We Indians have become so obsessed with cricket that we forget every other game in the country. Cricket is a game played by about 10 countries and followed by just about a billion people, thanks to India again. It is a game not included in the Olympics, the world’s biggest sports event. Yet, we spend sleepless nights thinking if India would win the World Cup or not, or if your favourite team in the IPL will make it to the finals.
In all our love and craziness for the game of cricket, we forget the likes of other games such as hockey (our national game), football, shooting, wrestling, swimming and boxing. Or for that matter chess, where India is represented by Viswanathan Anand, a five-time world champion.
At the moment, rewards in terms of cash and kindness are pouring in for the Olympic medalists. But wait and watch. As soon as the T20 World Cup begins in Sri Lanka, we Indians will be back to our basic instinct, cheering once again for cricket and for the next four years.
MC Mary Kom has been hailed as the most marketable athlete in India by Forbes Magazine. So true for the status that she has achieved at the international level but where are the sponsors, the brands and the money? She has yet to receive the land promised by the state government for her academy and yet, no one cares. But when it is comes to cricket, money just flows in. She had to wait for a fifth World Championship gold to be awarded the prestigious Arjuna Award whereas a practically new Dhoni was given the award just after a single World Cup win. How ridiculous!

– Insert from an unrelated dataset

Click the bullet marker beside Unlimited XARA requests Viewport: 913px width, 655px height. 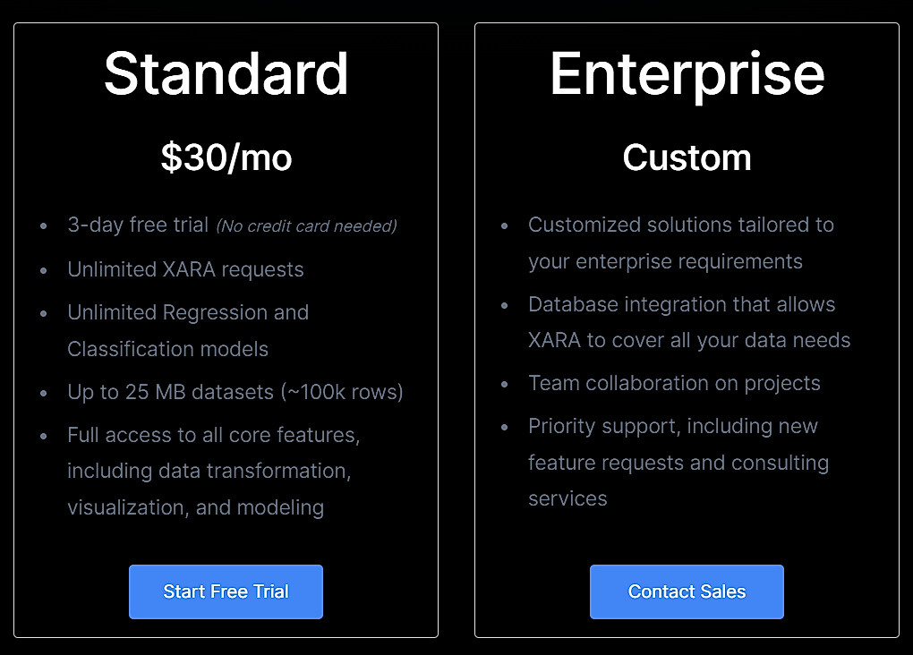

It is not just the fate of Mary Kom but every Olympian in India. After Olympics are over, we don’t even talk about them (Olympians), we don’t discuss them, media doesn’t report about them, nor do we want to read about them. In short, we don’t care about them and don’t wish to remember them. Period.
Every Olympian, be it Sushil Kumar, Gagan Narang or Yogeshwar Dutt, are back to their hometown, will be heroes for few days and that’s the end of it. We will not remember them till the next Olympics.
It is disheartening to know that not many of our Olympians had the best of facilities for preparation for Olympics, and yet, when they failed to win a medal, we tend to criticize them. Hypocrites we are.
Four years ago, when the national hockey team failed to qualify for the Beijing Olympics 2008, a national newspaper called it a ‘National Shame’. What the team really needed then was our support and not be treated or termed as a national shame? Cricket needs no qualification because there are hardly any countries playing it. Moreover, we are not the number one team even amongst the barely 10 countries that play it. Yet, we think of it highly and ignore other sports.
We talk of Bharat Ratna for Sachin Tendulkar for giving over two decades of his life to the game of cricket and bringing glory and honour to the country. How about the same for V Anand who has won five World Championships in chess against Sachin’s one World Cup? Surely, Anand has brought the same amount of honour and glory to the country, perhaps even more.
That’s how we ignore and let down our sportsmen, especially the Olympians. In short, we do not support them at all.
Wrestling silver medalist Sushil Kumar’s belief that India could win 15 medals in the next Olympics at Rio in 2016 may turn out to be just a dream if we do not start supporting them right away. Mary Kom, the first Indian woman to win an Olympic medal in boxing, hopes that she would perform better in Rio and win gold.
However, the dreams and aspirations of our Olympians and that of the country for more medals can become a reality only if we start supporting them right away. That sponsors and government should provide them with the best of facilities, equipment including finance for training and preparation; that every Olympic aspirant is provided with the best to achieve their target. Perhaps then, the medal tally at the Olympics in Rio will increase.